Ibu-ibu pun sibuk mengerumuni kami. Masing-masing memilih model panci yang sedianya akan mereka beli.
"Mbak berdua ini memang pintar menarik hati kita. Aduh gayanya sok genit lagi, membuat kita jadi geregetan. Eh, mbak kan ya? Hehehe bikin bingung mau manggil apa."
Akhirnya hari tersebut sebanyak sepuluh panci berhasil kami jual pada hari tersebut. Aku dan rekanku pun tersenyum puas.
"Antarkan kami kembali ke kantor, Pak. Riasan ini harus segera dibersihkan," ujarku kepada pak Rusli.
"Melelahkan sebenarnya dengan kondisi yang seperti ini!" keluhku.
"Namun, kita mendapat banyak keuntungan hari ini. Kalau penjualan grafiknya seperti ini terus atau bahkan terus naik, aku yakin dalam sebulan kita pasti akan mendapat bonus yang besar dari perusahaan." timpal rekanku.
"Iya. Tapi, kondisi ini melelahkanku secara psikologis."
"Sudahlah, di zaman seperti sekarang mencari kerja itu sulit. Mengeluh juga tidak berguna. Lebih baik kita jalani saja dulu pekerjaan ini. Bukankah ide ini kemarin kita sendiri yang mengutarakannya. Artinya kita juga siap menjalaninya."
Aku mengembuskan napas, di antara deru roda mobil yang membawa kami, senja mulai turun berkabut.
***
"Bagaimana pekerjaanmu hari ini?" sapa ibu ketika kakiku baru saja menjejak di teras depan. Senja sudah lama berlalu. Malam mulai merambat. Ibu tersenyum. Senyum ibu, senyum paling teduh yang pernah kutemui di dunia ini. Senyum paling menenangkan.
"Alhamdulillah lancar, Bu."
"Baik-baiklah bekerja. Cari kerjaan zaman sekarang susah. Bekerjalah sepenuh hati, sepenuh jiwa.
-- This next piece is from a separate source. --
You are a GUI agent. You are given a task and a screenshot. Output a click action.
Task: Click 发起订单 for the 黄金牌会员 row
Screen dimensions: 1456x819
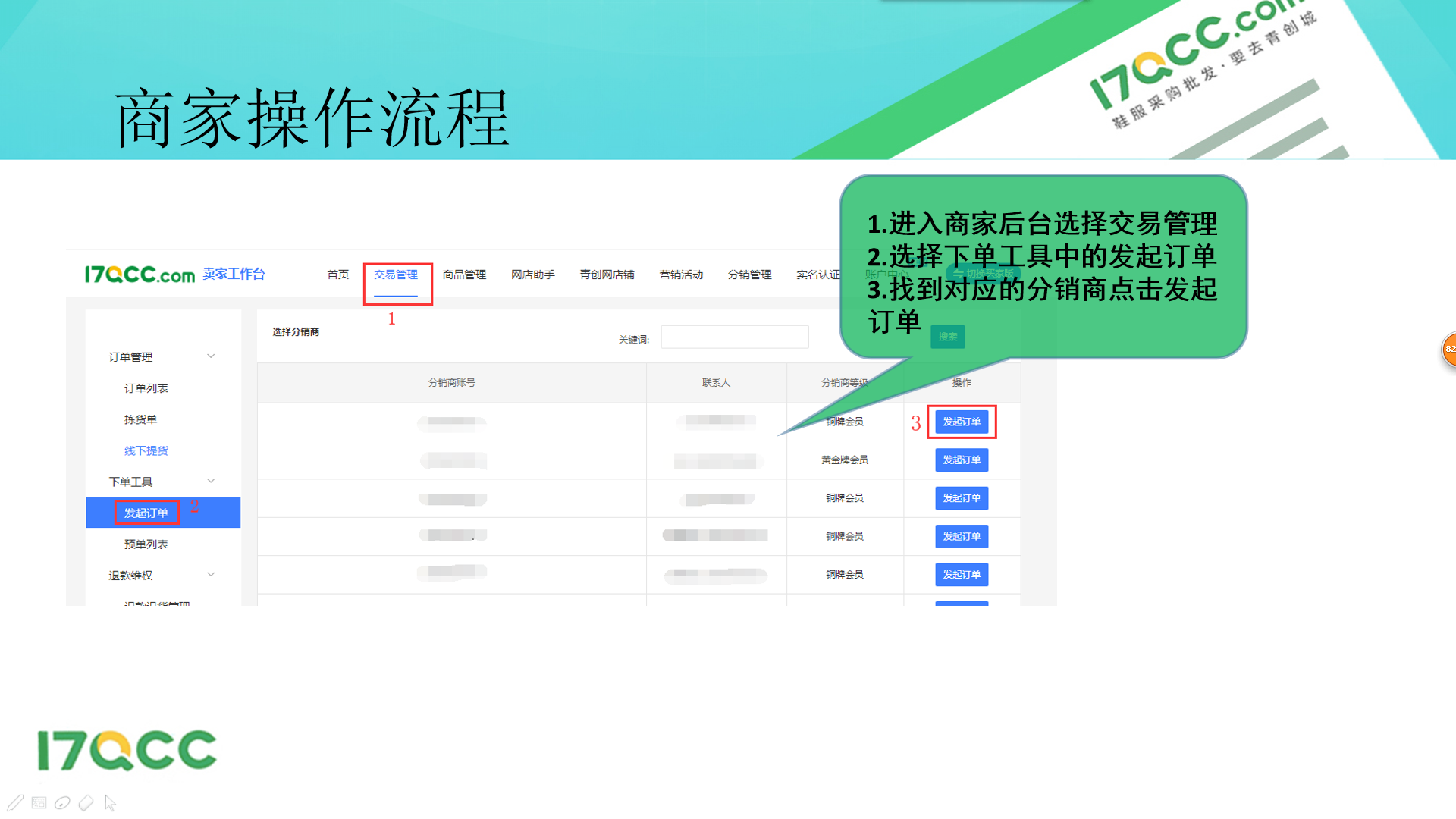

Tidak usah banyak tingkah. Bekerja dengan sungguh-sungguh apapun posisi yang kamu miliki saat ini. Kamu itu harapan keluarga ini. Anak kebanggaan."
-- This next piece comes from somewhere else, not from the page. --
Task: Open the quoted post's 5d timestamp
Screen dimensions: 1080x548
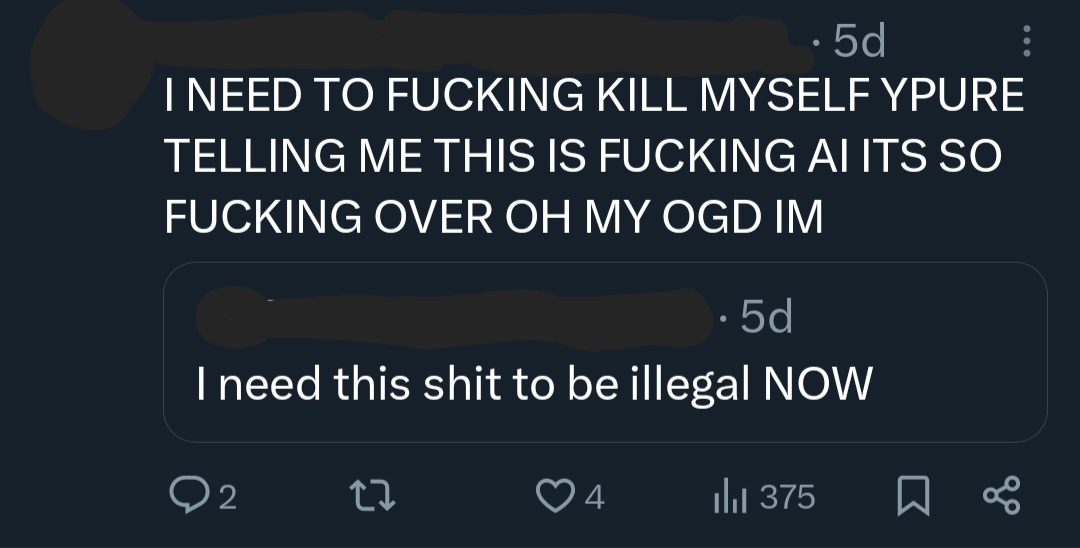Action: coord(767,317)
Aku hanya tersenyum kecut sambil menarik napas dan mengembuskannya kembali. Seandainya ibu tahu tentang apa yang kulakoni dalam pekerjaan ini? Apa reaksi yang akan diberikan. Apakah dia akan kecewa? Akh, entahlah. Memikirkannya rasanya ada segumpal perih yang menyelinap.
"Makanlah dulu. Ibu sudah memasak makanan kesukaanmu."
Aku membuka tudung saji. Ada ikan goreng, sambal terasi dan semangkuk sayur lodeh yang masih hangat. Entah kenapa aku menjadi tidak berselera.
"Ibu sudah, makan?"
"Sudah. Ibu tadi sudah makan. Kamu cepat makan. Pasti sudah lapar. Pekerjaanmu pasti berat dan memerlukan tenaga yang tidak sedikit. Menawarkan barang dari satu tempat ke tempat lain bukanlah hal yang mudah. Makanlah dulu."
"Sebentar, Bu. Mandi dulu."
Aku segera beranjak menuju kamar mandi. Ada berbagai macam pikiran berkecamuk di kepalaku. Serupa mesin giling yang berputar tanpa henti.
***
"Pagi sekali kamu berangkat?"
Suara ibu mewarnai kesibukanku. Sekilas kulihat dia menuangkan air panas ke dalam gelas.
"Minumlah dulu. Setidaknya perutmu tidak kosong ketika berangkat ke kantor."
Segelas teh dan sepotong kue bolu disodorkan kepadaku. Aku beringsut. Kusambut tangan ibu dengan senyum. Akh, bahkan hingga sebesar ini ibu masih saja melayaniku. Sungguh aku malu karena seharusnya aku yang banyak melayaninya di usia yang semakin menua.
"Kenapa berangkat pagi sekali?" Ibu bertanya kembali.
"Harus dandan dulu, Bu!"
"Apa?"
"Maksud saya, di kantor sebelum kami promosi ke konsumen harus persiapan dulu karena sebagai sales penampilan harus maksimal. Jadi, mempersiapkan penampilan saja, Bu. Makanya harus berangkat lebih pagi."
"Ya, sudahlah. Hati-hati dan baik-baik bekerja. Kamu itu harapan keluarga ini. Bekerjalah semaksimal mungkin."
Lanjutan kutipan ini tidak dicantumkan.